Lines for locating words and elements
- - -

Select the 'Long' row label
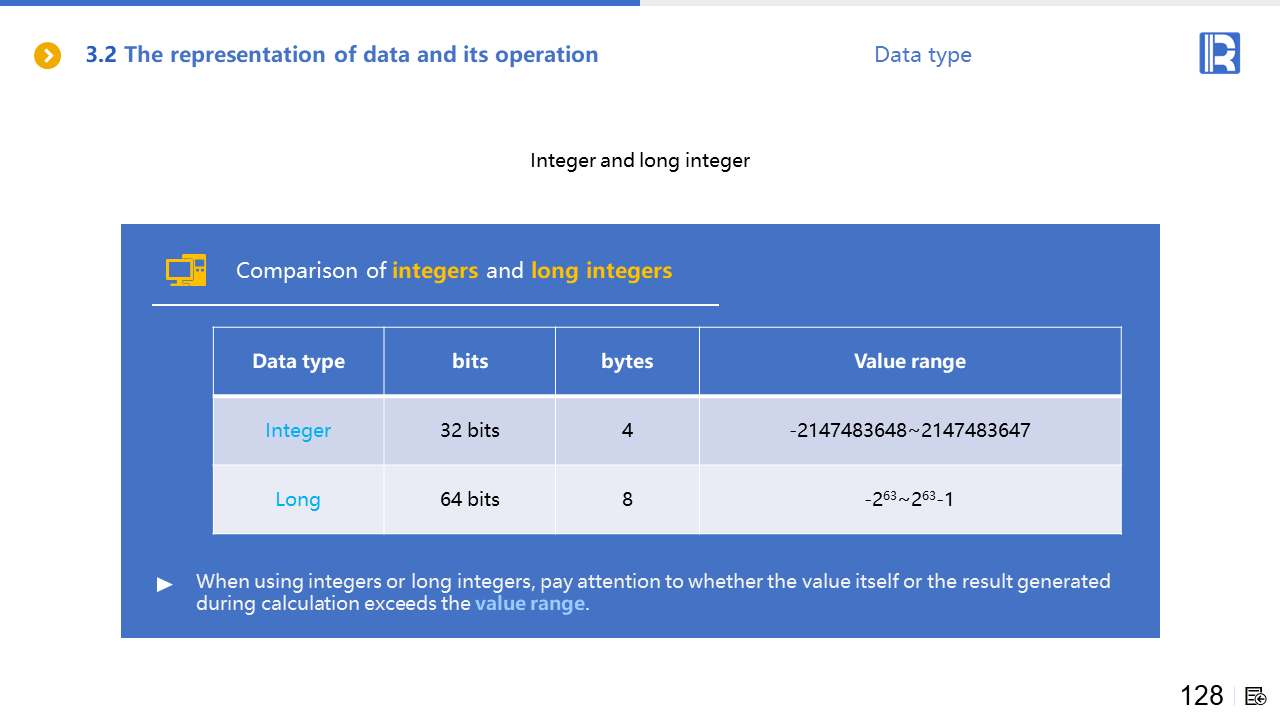Viewport: 1280px width, 720px height. point(298,499)
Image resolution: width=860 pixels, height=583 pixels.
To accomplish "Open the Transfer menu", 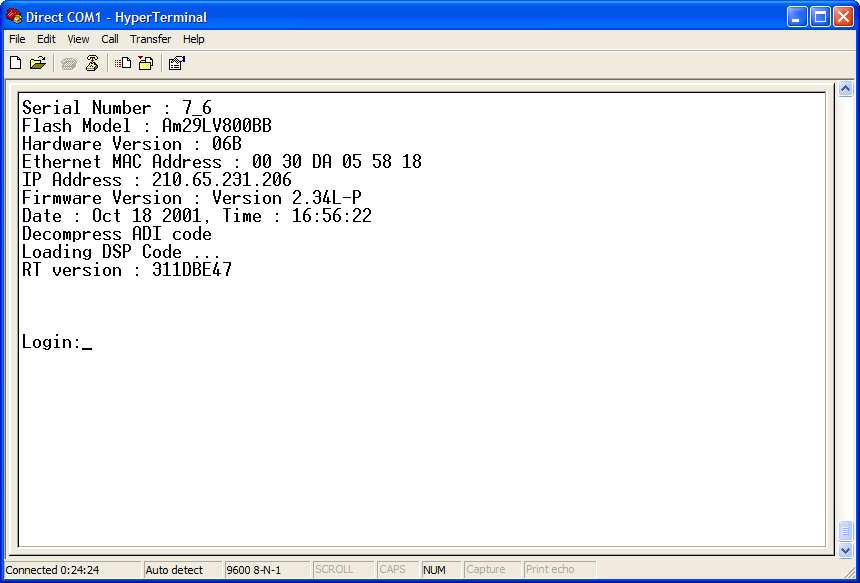I will (x=150, y=39).
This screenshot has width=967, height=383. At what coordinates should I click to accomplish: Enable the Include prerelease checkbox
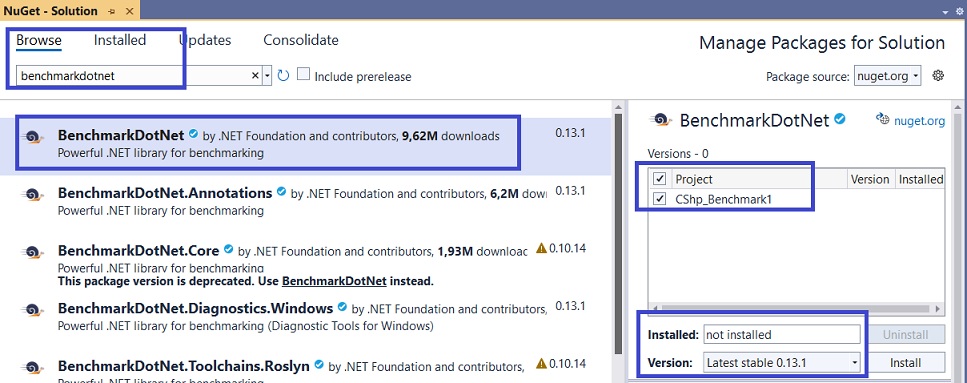[303, 75]
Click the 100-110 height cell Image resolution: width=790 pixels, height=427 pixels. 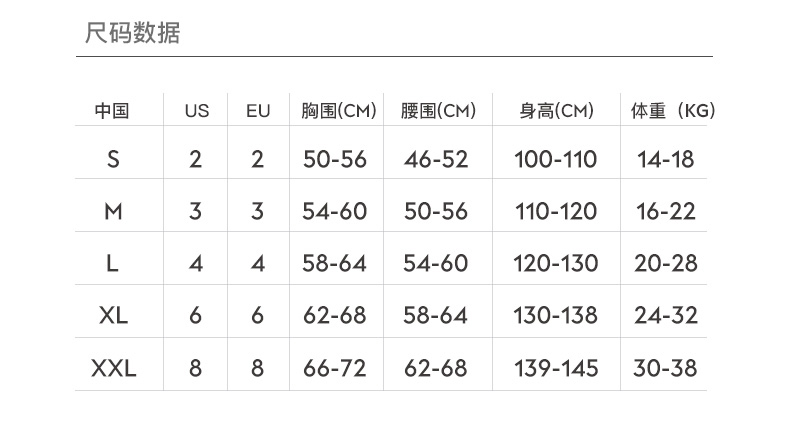[555, 159]
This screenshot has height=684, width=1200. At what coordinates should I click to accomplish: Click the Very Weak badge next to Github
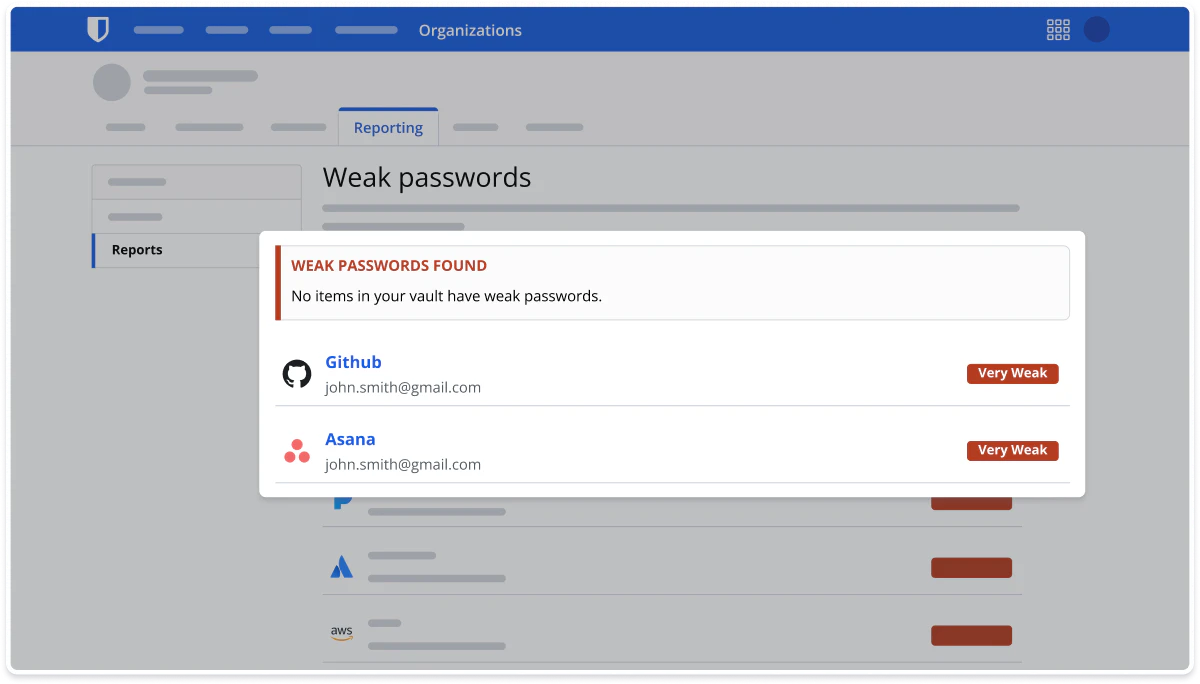coord(1012,373)
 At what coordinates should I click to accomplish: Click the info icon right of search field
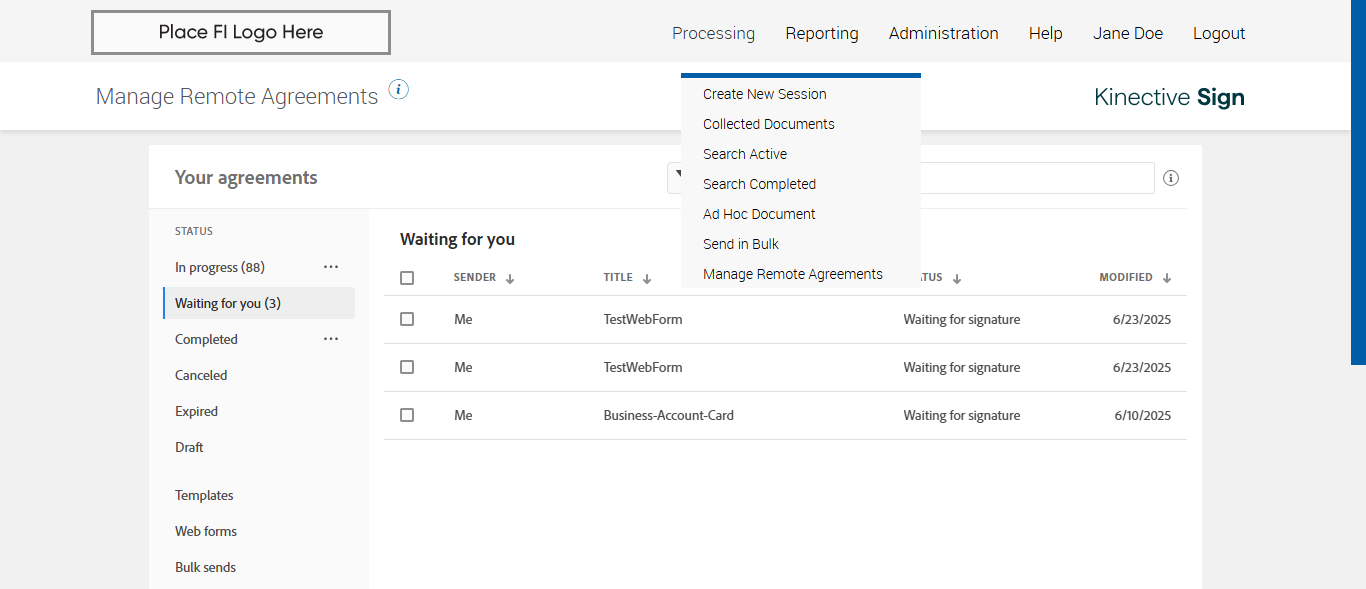(x=1171, y=178)
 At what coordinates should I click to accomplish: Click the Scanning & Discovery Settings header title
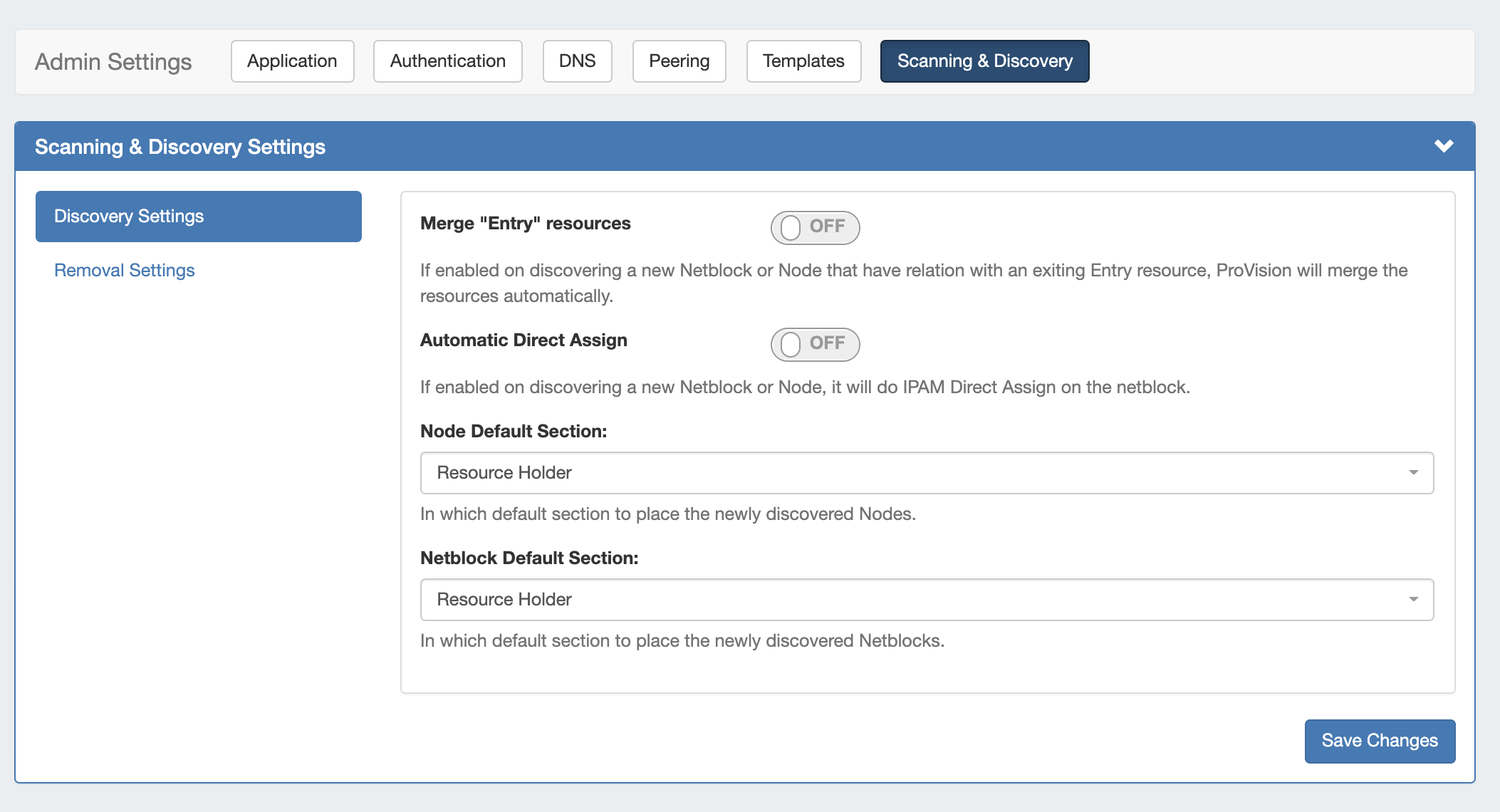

- - -

● **What to do**
Turn the lines starting at the one containing "At what coordinates should I click to accomplish: Click the info" and ending at the last line into a numbered list, skipping blank lines and leaving out the pictures.

● **Correct output**
1.  At what coordinates should I click to accomplish: Click the info icon right of search field
2. (x=1171, y=178)
3.  At what coordinates should I click to accomplish: Click the Scanning & Discovery Settings header title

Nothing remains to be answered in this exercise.